Hanging Injuries
Hanging or strangulation account for 15% of all suicides or approximately 4000 deaths yearly with hanging being the most common method of suicide amongst inmates. The male to female ratio is 4:1.
Definitions: hanging is defined as a form of strangulation in which constriction around the neck is caused by an external mechanism, tightened by the weight of the victims partially or wholly suspended body. There are several different classifications. Typical vs. atypical- in a typical hanging the point of suspension is central over the occiput; atypical are all others. Complete vs. incomplete- with a hanging considered complete if the whole body is suspended and incomplete if some part of the body touches the ground. Finally, there is judicial vs. suicidal. In a judicial hanging the distance the victim drops is usually equal to his or her height, thus cervical dislocation and disruption of the spinal cord is the cause of death. Dislocation of the cervical vertebrae is rarely seen in cases of suicidal hanging because no long drop is involved. Death is caused by cerebral anoxia (see below).
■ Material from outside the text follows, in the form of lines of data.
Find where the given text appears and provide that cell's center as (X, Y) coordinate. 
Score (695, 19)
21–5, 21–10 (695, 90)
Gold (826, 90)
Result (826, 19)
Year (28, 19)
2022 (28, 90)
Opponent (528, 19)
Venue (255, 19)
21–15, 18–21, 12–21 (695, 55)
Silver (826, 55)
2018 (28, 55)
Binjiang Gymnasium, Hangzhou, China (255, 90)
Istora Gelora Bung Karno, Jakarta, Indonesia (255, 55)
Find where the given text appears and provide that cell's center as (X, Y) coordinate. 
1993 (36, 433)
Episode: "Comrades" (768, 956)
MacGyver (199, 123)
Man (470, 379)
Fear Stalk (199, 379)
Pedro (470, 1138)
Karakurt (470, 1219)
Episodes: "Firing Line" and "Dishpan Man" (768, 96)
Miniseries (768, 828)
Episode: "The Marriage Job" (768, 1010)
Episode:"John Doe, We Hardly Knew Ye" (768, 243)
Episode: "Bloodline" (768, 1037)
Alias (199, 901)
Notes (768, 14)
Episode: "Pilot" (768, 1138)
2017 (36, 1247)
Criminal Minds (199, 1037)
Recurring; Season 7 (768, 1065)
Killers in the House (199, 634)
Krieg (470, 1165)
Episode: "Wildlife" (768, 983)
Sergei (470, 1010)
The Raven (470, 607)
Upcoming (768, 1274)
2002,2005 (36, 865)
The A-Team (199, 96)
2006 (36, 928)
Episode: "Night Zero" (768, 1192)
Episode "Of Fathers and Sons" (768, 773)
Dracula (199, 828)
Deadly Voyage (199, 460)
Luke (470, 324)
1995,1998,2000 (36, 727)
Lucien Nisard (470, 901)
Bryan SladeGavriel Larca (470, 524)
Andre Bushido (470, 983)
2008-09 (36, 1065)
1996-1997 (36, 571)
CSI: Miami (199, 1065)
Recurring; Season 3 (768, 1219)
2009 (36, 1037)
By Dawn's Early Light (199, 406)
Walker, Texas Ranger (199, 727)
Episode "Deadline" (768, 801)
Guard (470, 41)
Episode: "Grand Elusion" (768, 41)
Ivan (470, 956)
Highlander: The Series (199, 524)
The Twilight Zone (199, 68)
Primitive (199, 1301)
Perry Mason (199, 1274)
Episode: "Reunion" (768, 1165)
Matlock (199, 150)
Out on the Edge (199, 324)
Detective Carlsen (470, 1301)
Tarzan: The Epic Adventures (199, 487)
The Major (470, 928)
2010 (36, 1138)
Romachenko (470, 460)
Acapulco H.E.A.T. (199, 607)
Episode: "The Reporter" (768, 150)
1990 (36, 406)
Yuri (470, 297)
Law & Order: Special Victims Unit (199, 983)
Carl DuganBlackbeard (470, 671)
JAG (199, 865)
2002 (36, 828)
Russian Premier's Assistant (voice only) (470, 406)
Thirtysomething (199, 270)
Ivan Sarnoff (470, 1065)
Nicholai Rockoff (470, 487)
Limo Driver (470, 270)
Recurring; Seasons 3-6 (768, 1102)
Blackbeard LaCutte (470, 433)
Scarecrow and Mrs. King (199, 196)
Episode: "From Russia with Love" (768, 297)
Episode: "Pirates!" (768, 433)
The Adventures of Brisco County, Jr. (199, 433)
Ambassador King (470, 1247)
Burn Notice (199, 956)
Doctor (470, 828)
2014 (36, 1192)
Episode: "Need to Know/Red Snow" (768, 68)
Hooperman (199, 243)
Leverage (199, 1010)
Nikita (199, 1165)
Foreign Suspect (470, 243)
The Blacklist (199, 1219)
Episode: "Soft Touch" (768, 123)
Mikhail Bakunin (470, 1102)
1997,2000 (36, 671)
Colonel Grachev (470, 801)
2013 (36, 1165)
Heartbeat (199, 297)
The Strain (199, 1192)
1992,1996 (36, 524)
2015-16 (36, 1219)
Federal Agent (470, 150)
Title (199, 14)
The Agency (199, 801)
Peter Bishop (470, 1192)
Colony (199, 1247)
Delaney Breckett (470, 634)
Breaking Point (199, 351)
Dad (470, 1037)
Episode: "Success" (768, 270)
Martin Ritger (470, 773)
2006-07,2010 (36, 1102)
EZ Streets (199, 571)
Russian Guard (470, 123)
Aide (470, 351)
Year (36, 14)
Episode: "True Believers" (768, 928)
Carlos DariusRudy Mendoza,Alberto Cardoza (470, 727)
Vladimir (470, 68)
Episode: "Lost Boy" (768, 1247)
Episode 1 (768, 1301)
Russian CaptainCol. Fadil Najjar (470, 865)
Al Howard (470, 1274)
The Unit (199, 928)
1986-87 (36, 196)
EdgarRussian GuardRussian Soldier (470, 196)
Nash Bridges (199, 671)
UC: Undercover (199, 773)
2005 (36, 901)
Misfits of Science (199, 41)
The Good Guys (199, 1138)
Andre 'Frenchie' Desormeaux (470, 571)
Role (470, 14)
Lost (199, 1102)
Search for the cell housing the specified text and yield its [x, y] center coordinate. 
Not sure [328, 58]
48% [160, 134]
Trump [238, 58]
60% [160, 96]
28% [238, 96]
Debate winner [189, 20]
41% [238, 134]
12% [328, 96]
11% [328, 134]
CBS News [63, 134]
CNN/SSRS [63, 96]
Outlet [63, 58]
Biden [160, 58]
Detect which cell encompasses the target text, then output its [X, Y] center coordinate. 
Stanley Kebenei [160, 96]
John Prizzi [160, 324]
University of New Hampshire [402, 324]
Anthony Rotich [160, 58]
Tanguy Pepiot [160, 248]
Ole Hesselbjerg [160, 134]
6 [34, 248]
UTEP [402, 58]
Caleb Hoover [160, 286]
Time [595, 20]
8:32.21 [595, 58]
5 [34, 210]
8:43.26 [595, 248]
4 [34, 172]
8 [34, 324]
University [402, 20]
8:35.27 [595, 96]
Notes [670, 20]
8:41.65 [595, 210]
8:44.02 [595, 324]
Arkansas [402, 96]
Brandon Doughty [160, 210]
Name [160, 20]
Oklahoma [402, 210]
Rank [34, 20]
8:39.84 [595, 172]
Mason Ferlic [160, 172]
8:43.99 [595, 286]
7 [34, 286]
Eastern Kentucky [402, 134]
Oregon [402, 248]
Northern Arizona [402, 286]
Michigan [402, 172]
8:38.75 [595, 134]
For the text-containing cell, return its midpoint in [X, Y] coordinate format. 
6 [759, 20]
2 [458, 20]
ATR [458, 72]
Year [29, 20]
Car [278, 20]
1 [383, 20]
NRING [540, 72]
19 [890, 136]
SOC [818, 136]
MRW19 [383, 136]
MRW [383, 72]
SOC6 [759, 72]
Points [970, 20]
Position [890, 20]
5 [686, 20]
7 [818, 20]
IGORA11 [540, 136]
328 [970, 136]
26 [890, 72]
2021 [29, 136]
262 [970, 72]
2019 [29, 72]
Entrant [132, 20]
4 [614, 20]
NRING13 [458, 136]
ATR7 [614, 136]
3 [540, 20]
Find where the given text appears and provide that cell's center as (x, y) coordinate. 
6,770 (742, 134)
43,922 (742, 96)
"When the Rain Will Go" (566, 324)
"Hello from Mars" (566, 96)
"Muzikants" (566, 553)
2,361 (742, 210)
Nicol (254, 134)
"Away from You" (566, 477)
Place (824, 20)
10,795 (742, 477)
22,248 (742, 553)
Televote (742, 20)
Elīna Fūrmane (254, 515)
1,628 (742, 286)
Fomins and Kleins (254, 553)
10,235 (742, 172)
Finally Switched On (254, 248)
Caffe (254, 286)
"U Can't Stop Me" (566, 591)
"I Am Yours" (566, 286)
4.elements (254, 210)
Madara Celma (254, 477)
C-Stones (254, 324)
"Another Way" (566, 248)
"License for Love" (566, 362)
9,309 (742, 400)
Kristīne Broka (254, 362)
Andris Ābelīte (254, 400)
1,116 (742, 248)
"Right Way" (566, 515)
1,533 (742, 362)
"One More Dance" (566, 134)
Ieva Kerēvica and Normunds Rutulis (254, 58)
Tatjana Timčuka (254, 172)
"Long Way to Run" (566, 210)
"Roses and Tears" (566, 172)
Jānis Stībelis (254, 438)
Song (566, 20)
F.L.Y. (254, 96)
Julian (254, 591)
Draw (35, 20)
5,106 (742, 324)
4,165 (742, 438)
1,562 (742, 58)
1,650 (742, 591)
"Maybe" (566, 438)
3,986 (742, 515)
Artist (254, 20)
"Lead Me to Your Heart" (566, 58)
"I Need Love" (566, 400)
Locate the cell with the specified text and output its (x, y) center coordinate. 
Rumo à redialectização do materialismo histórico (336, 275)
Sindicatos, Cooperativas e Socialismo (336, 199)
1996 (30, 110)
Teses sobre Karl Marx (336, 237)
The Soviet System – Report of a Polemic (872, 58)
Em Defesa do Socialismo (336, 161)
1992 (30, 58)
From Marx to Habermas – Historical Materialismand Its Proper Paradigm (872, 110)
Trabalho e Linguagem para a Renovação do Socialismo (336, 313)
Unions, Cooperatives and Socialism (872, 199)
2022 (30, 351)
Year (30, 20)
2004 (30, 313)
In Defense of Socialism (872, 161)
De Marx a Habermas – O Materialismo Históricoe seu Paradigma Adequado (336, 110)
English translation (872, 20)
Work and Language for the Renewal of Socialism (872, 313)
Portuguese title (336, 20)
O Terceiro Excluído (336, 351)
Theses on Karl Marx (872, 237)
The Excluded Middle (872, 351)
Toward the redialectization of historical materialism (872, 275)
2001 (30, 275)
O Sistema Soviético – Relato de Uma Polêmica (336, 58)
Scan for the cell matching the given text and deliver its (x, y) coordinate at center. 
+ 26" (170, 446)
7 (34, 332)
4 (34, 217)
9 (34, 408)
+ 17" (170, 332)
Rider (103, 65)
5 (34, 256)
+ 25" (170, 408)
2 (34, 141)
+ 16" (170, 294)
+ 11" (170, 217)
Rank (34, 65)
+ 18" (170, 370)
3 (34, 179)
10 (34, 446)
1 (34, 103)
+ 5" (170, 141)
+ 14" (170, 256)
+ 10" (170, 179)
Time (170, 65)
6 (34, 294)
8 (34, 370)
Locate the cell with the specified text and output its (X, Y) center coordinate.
Physiology: as noted, death is the result of cerebral anoxia caused by compression of the nerves and vessels in the neck. Occlusion of the upper airway by constriction of the neck is thought to be rare , however closure of the airway is caused by upward displacement of the tongue and epiglottis. Cardiac arrest may ensue from pressure on the vagus nerve or carotid sinus.
Most survivors of the initial trauma later die of pulmonary edema, aspiration pneumonia, or ARDS.
Delayed airway obstruction has been observed secondary to hemorrhage or edema formation or to fracture of the hyoid bone.
Survivors often exhibit memory loss, restlessness, and confusion.
Treatment: initial care and resuscitation are crucial.
Free victim, then ABCs taking care to immobilize the neck until the c-spine is cleared.
Full supportive care including O2 and intubation if indicated. Vasopressor support often needed and patient should be monitored for cardiac arrhythmias.
Check chest X- ray to r/o asp. or pulmonary edema.
Send blood and urine for drug screens to r/o concurrent ingestions.
Manage increased intracranial pressure with hyperventilation, mannitol, steroids.
Patients who appear to be neurologically intact should be observed for at least 24 hours because of the threat of delayed airway obstruction.
Survivors should, of course, be evaluated by psych.